Is this text extraction scenario possible in linux bash shell?

Let's say my text file is like this

Person1 : movie1 (space and tab) : movie 2 (space and tab) : movie 3 (space and tab) : movie 4

I want to find for a particular movie, the actor. So here is how I am going about doing this.

Do a grep cat actors | grep 'movie3'

This will give me line 3 which is an empty line up unitl movie3 appears. So if somehow I can get the first line before this particular line which follows this pattern

grep '^[^ \t].'(does not start with a space)

it has to be the line with the actor's name in this movie.(I don't care about movie one there)

Is there any combination of sed/grep/awk which can help me do it in shell?

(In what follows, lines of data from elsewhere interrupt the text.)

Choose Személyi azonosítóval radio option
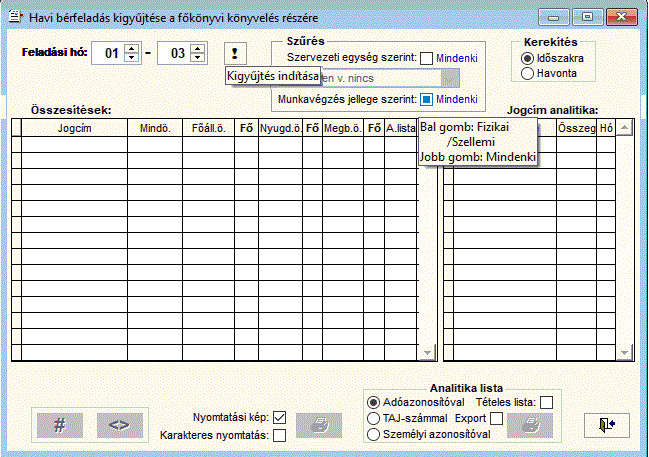 pos(373,435)
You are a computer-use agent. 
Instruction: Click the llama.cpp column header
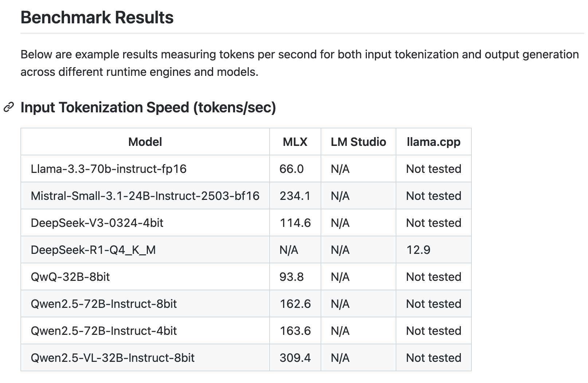434,142
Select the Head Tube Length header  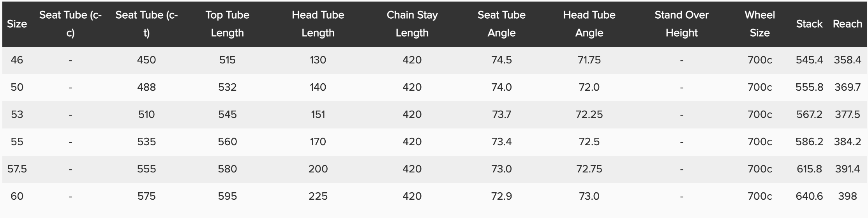point(318,24)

I hope the question is clear.

Answers


Bill Murray <- Groundhog Day <- grep with Perl mode Magic

It's a bit tricky, but you can use this:

grep -P "(?sm)^\S+[^:\r\n]*?(?=\s*:(?:(?!^\S).)*?Groundhog Day)" mymoviefile

See demo.

  • -P activates Perl mode
  • (?sm) turns on two mode modifiers:
  • s activates DOTALL mode, allowing the dot to match across lines
  • m turns on multi-line mode, allowing ^ and $ to match on each line
  • The ^ anchor asserts that we are at the beginning of the line
  • \S+ matches one or more non-space chars
  • [^:\r\n]*? lazily matches any non-colon, non-newline chars, up to ...
  • the point where the lookahead (?=\s*:(?:(?!^\S).)*?Groundhog Day) can assert, without consuming chars, that what follows is...
  • \s*: optional spaces and a colon
  • then (?:(?!^\S).)* zero or more chars that are not a non-space char at the beginning of a line, lazily matching up to...
  • Groundhog Day the movie title!

Reference


I would do it with awk if I unserstood the problem right:

 awk -F: -v s="$search" '$1~/\S/{p=$1}$2~s{print $1 FS $2}' file

test with movie 3:

kent$ cat f
Person1 : movie1
          : movie 2
          : movie 3
          : movie 4

in above file, there are leading spaces/tabs

kent$  awk -F: -v s="movie 3" '$1~/\S/{p=$1}$2~s{print p FS $2}' f
Person1 : movie 3

This might work for you (GNU sed):

sed -n '/^\S/h;/movie 3/{H;x;s/:.*:/:/p}' file

Use the -n switch to provide grep like nature. Save the person in the hold space and append the movie to it. Then remove unwanted text and print out.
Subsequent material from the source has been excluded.